Su amiga se despertó unas horas después y le alcanzó un plato con polenta y salsa. La comida la reconfortó y le resultó sabrosa a pesar de ser lo mismo que había cenado hacía unas horas. Comió lentamente postergando el momento de bajar las escaleras y de ir al hospital. En un vano esfuerzo de ponerle humor a la situación, se sacó tres fotos usando una visera y con la capucha puesta poniendo, arriba de la visera, un tigrecito de peluche. Salieron al pasillo y estuvieron como diez minutos pensando en la manera adecuada de bajar escalón por escalón. Pensaron ir a buscar un almohadón y usarlo como un trineo. Hubiera sido un desastre. Se acostó en el pasillo pensando que sería mejor bajar sentada. Fue peor: después no sabía cómo levantarse. Finalmente lo logró. Con miedo tanteó cada escalón. Arrastrando la pierna con la rodilla manca, sintiendo punzadas, un rompecabezas de huesos diminutos fracturados flotando en el caldo de sangre que ahí se había formado. El vecino de la planta baja la miró impresionado. Y ella misma se sorprendía de su propia resistencia. Su amiga llamó un remis (no lo habían llamado antes porque no sabían cuánto tiempo les demandaría el tramo entre el departamento y la calle). Lo esperaron bajo la lluvia y durante el viaje cada movimiento del coche repercutía en su pierna penosamente doblada para encajar en el espacio mínimo entre el asiento de atrás y el delantero. En la esquina de treinta y dos y ciento diecisiete unos pibitos pasaban de pedir plata a les conductores a tirarle piedras a un camión. Y el remisero dijo algo al respecto entre resignado y furioso pero a ella, por lo menos, le sacaron una sonrisa.
8
de febrero.
Una semana sin usar la rodilla.
No
comprendo casi nada de cuanto me sucede en esta vida. A veces, porque sí,
porque se puede, porque es gratis, quiero llorar. Pero llorar no me sirve de
nada. Comprendo que la educación sentimental que recibí, siendo socializada
como un varoncito y en situaciones de soledad intervenidas por la acaparamiento
de la vida por parte de las técnicas digitales (nací en 1997: llegué a conocer
el encanto del mundo analógico, por supuesto, pero gran parte de mi existencia
es impensable sin un soporte técnico a través del cual evado mi realidad
adentrándome en una realidad computarizada, una realidad virtual, que es esta
en la que ahora logro expresarme, dar cuenta de mi convalecencia y archivar,
sin necesitar acumular cuadernos, que ya tengo más de veinte y no sé qué concha
hacer con ellos, la historia de mi triste y solitaria vida) comprendo, sí, que
la educación que recibí obtura, las más de las veces, en mi personalidad, la
capacidad del llanto. Pero esta semana no fue el caso. Primero, el lunes
pasado, en el hospital, mientras esperaba que me hicieran unas radiografías, en
el pasillo del primer piso, sentada en una silla de ruedas y con mi amiga al
lado. Gimoteé enchastrando el tapabocas de lágrima y moco. ¡Sentía tanta
desesperación en aquel instante! Y los días siguientes, el miércoles, al ver un
especialista de rodillas, que me informó, después de ver una radiografía más
específica, que hay una astilla de hueso que no sabemos bien cómo va a evolucionar
en las siguientes semanas. Mi papá me dijo que no pasa nada, que no llore. Y lo
cierto es que hice un escándalo frente al médico. No dejé que me tocara. Cuando
empezó a toquetearme la rodilla yo, temiendo que me ocasionara ese dolor
indescriptible (pero con el que, desde que dejé de tomar ibuprofeno porque no
me parece lo ideal pasar anestesiada tanto tiempo, convivo todas las mañanas)

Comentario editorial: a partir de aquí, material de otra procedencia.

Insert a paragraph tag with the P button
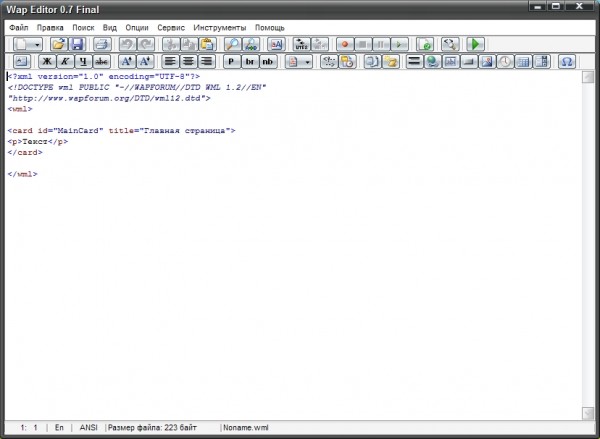The width and height of the screenshot is (600, 439). point(231,62)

le dije, de mala manera: “por qué me tocas si te dije que no lo hicieras”.
Entonces me pidió que flexionara la rodilla. Lo conseguí. Pero al instante le
dije que no quería, que se sentía raro (y en mi mente, ahí dentro, algo se
sentía horrible, algo andaba mal). Me informó: “vas a tener que empezar a
moverla porque si no te va a quedar la pierna dura”. Un cuarto de hora después
el diagnóstico cambió, al revelar la radiografía ese posible cachito de hueso
infiltrado en el medio, interviniendo en la recuperación de mi articulación
inflamada. Fue en ese momento que me largué, desconsolada, a llorar. En mi
mente el veredicto era difícil de asumir: “vas a quedar manca de una pierna, de
por vida”. Exageraciones, por supuesto, cosas que solo una persona como yo, en
circunstancias adversas, imaginaría. ¡Pero qué horrible era escuchar, para mis
adentros, una voz lo suficientemente horrorizada como para informarme, de
antemano, que nunca más volvería a saltar, que nunca más volvería a ejercitarme
ni hacer esos ejercicios de elongación conciente que me aliviaban de todos los
dolores y me prometían un envejecimiento saludable para mis articulaciones!
Ahora, como resultaba que yo era hiperlaxa, haber hecho, durante un año entero,
yoga todos los días parecía haberme jugado la contra. ¡Demasiada elongación,
pero muy poco músculo! El médico me miraba la rodilla sana, la de la izquierda.
Y sí: era una montañita que, con sólo acariciarla, se movía de un lado al otro
debajo de la piel. Faltaba musculatura en mis cuádriceps. En consecuencia, las
articulaciones sufrían. ¡Y eso que me pasó entonces podía pasarme en el futuro!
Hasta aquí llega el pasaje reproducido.